Which completely ignores not only the other points I made but the market dominance Google has and their influence on other companies.
No, it doesn't. It answers almost all your "points", it's just that particular line was the clearest elucidation of the underlying crap your post was based upon. And pouring on more crap by suggesting that Google's "influence" with other companies has any bearing on whether they allow you to install third party applications they don't personally wish to support in any way is adding insult to, well, insult.
Point 1: It has no bearing on how strongly CyanogenMod advertises the possibility that their app might or might not void a warranty on whether it does, and whether Google should include software that does on a store that specifically exists as a way to ensure people can easily find apps that meet a particular standard. Google might have an obligation to relax those standards if people cannot use anyone but Google to obtain apps, but that's not the case, and further, there's little point in Google having a store if they don't enforce standards.
Point 2: Leaving aside the fact that you've conflated "damaging a device" with "voiding a device's warranty", again, this has no bearing on any issue here, given Google has no obligation to relax standards if its standards do not prevent people from being able to distribute software that doesn't meet them. As they can. Because Google has no monopoly.
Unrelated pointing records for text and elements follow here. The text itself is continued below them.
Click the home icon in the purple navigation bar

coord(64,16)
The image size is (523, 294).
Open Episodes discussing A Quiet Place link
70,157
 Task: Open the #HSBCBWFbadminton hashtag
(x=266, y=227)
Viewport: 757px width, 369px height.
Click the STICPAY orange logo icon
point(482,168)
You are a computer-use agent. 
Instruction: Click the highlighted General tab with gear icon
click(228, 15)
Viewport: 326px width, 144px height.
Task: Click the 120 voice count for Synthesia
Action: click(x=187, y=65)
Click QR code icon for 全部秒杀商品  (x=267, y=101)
Point 3: Already dealt with directly.
Point 4: Google is not "unilaterally deciding for all users" anything. Again, Google has no obligation to relax its standards if its standards do not prevent people from being able to distribute software that doesn't meet them. As they can. Because Google has no monopoly.
There's plenty to criticize about recent Google management of Android from a pro-freedom point of view, in particular Google's decision to encourage developers to rely upon Google Play Services (an API, and no, you don't have to use the Google Play store if you want to distribute an app that uses the Google Play Services API, so don't even go there) to avoid fragmentation, when the API is proprietary and available only to OHA members.
But Google has an absolute right, more so than Apple, more so than Microsoft, to ban apps from its store. And while I'd hope it never decides to go the Apple path and ban apps from competitors due to largely arbitrary anti-competitive criteria, a basic test of whether an app fails a reasonable set of rules - for example, because an app is likely to cause many users to lose the warranty protection on their devices - isn't just reasonable, it's desirable. Enforcing standards means Google Play has some value, rather than simply an unregulated marketplace akin to a back-alley in a red light district.
As for market dominance, at least stay on topic. We're talking about a free app. You don't need to get those from an app store. CyanogenMod just needs to add a link to the APK from its website. That's it. Does Google have market dominance for app stores for most Android devices? Sure. But let's complain about that when we see evidence they're abusing it. When they're using their dominance to actively prevent people from using things they don't like, not simply deciding not to support a particular product because of the potential of that product to hold Google liable for something not under Google's control, knowing that people who really want the app can get it and install it anyway.